Opened 4 years ago
Closed 4 years ago
#32111 closed Bug (duplicate)
Django 3.1.2 JSONField handling error with an Postgres Foreign Data Wrapper-based model
Reported by: | Shaheed Haque | Owned by: | nobody |
---|---|---|---|
Component: | Database layer (models, ORM) | Version: | 3.1 |
Severity: | Normal | Keywords: | |
Cc: | Triage Stage: | Unreviewed | |
Has patch: | no | Needs documentation: | no |
Needs tests: | no | Patch needs improvement: | no |
Easy pickings: | no | UI/UX: | no |
Description
Over at https://groups.google.com/g/django-users/c/Sr1TDVRpCLE, it was suggested that I post an issue here...

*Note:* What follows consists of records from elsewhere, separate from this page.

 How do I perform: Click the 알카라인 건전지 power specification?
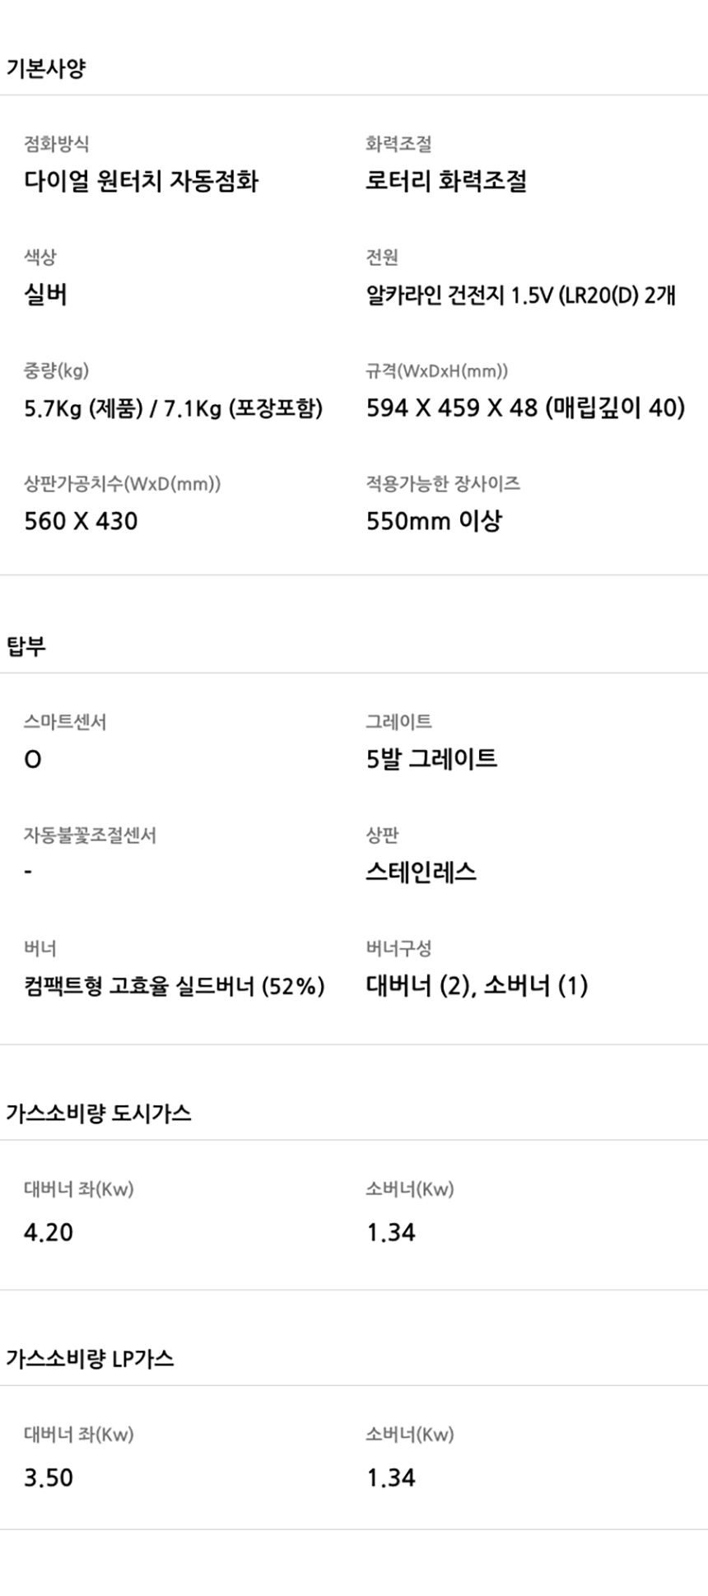pos(520,295)
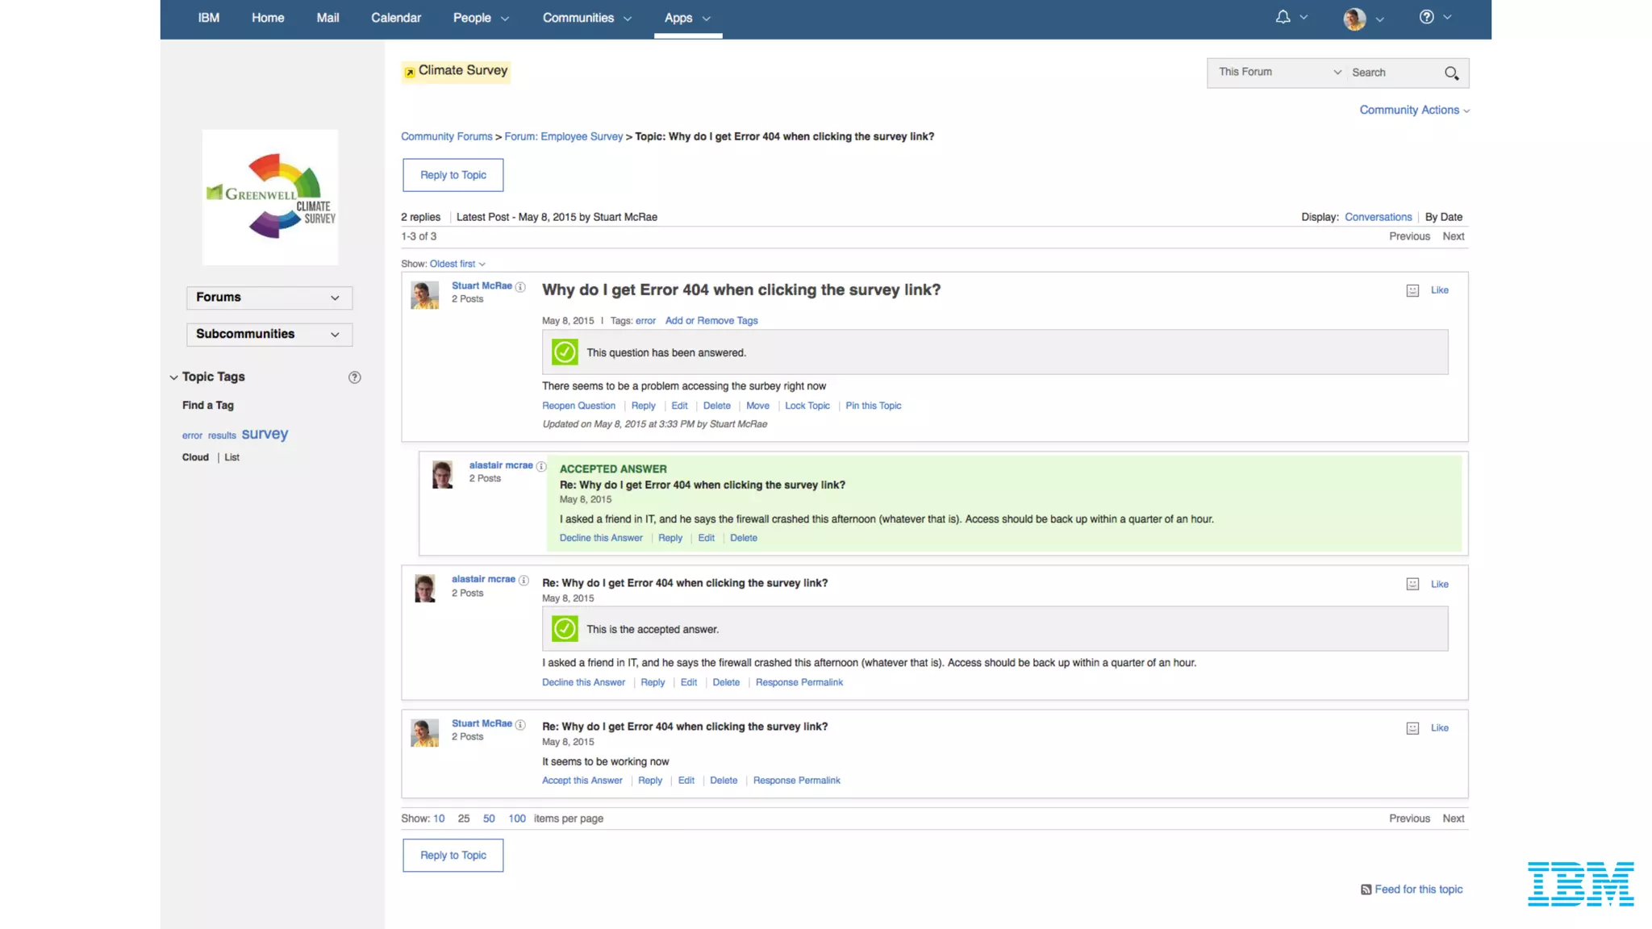Viewport: 1652px width, 929px height.
Task: Click info icon next to first Stuart McRae
Action: (x=520, y=287)
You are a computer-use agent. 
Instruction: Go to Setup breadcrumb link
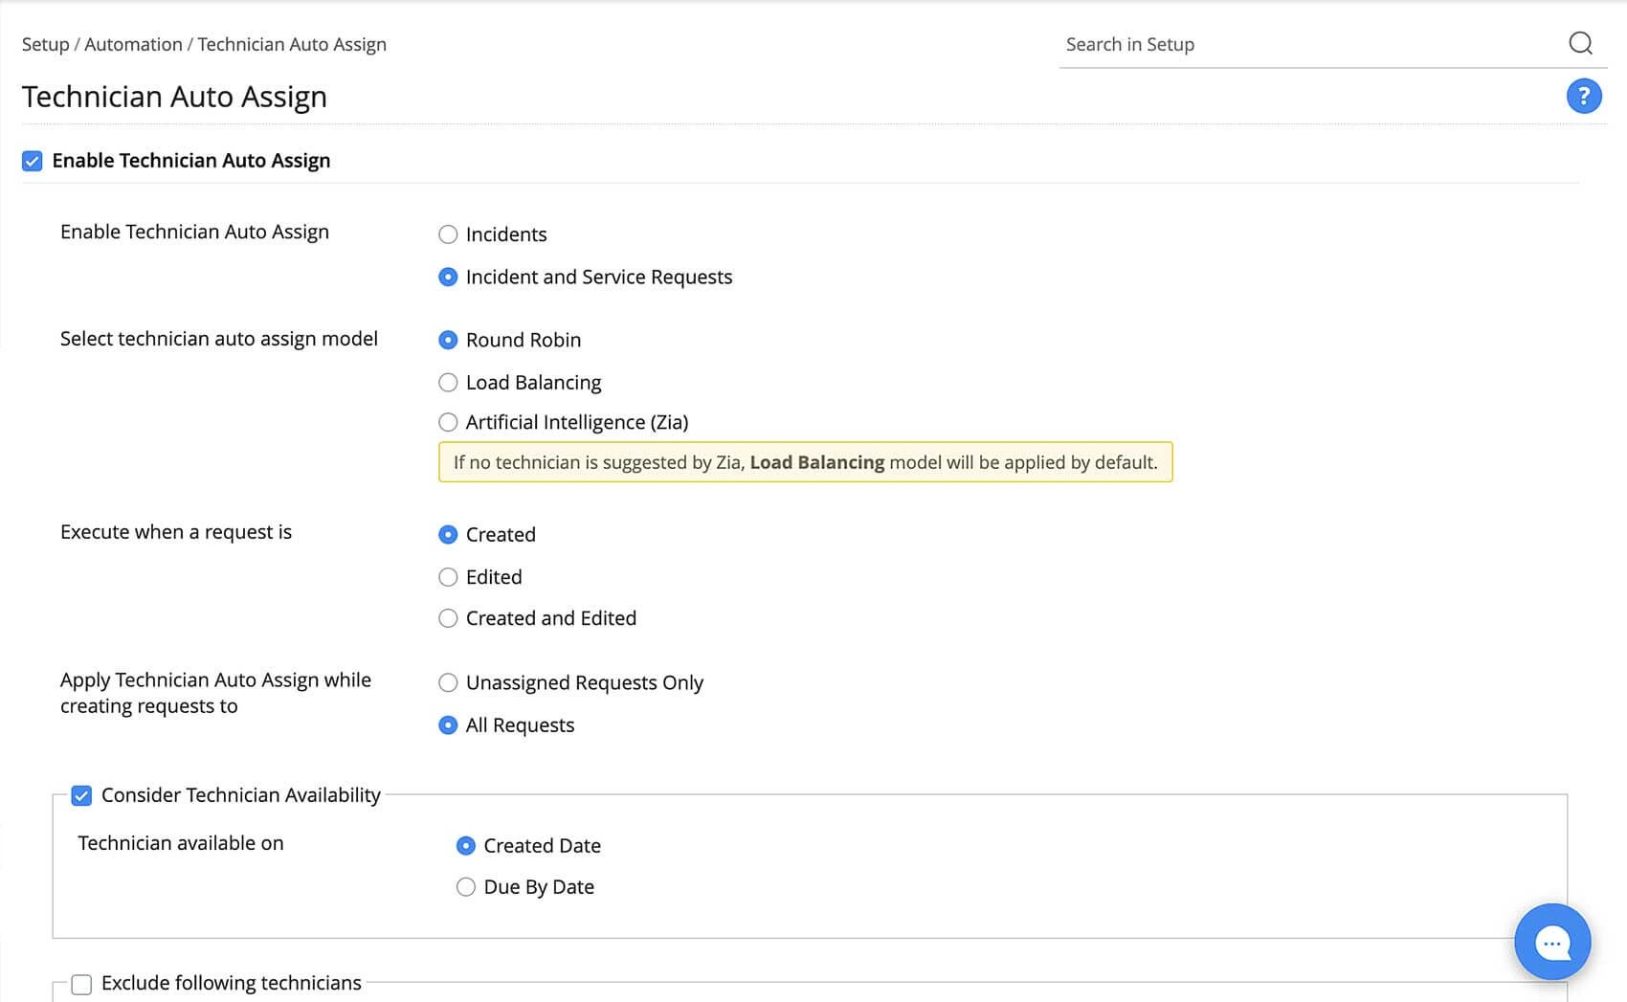[45, 45]
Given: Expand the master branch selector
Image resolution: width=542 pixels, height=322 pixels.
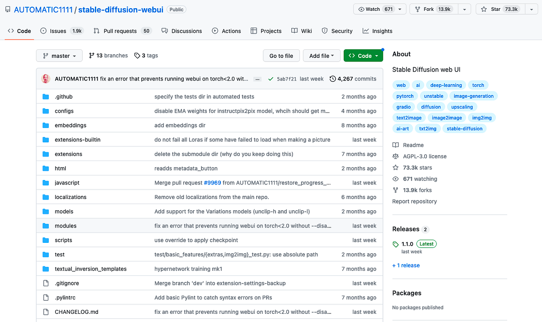Looking at the screenshot, I should tap(59, 55).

I have a Django model working fine under Django 3.0 (i.e. "Django<3.1") which looks like this:
class Job(models.Model): id = models.CharField(max_length=36, primary_key=True) queue = models.CharField(max_length=40) args = JSONField() kwargs = JSONField() type = models.CharField(max_length=80) ... class Meta: managed = False # <------ The table is implemented as a Postgres FDW wrapper. db_table = 'jobs'
I am testing the update to Django 3.1.2 and hit an error in executing this line:
jobs = list(models.Job.objects.filter(queue='celery', state='scheduled'))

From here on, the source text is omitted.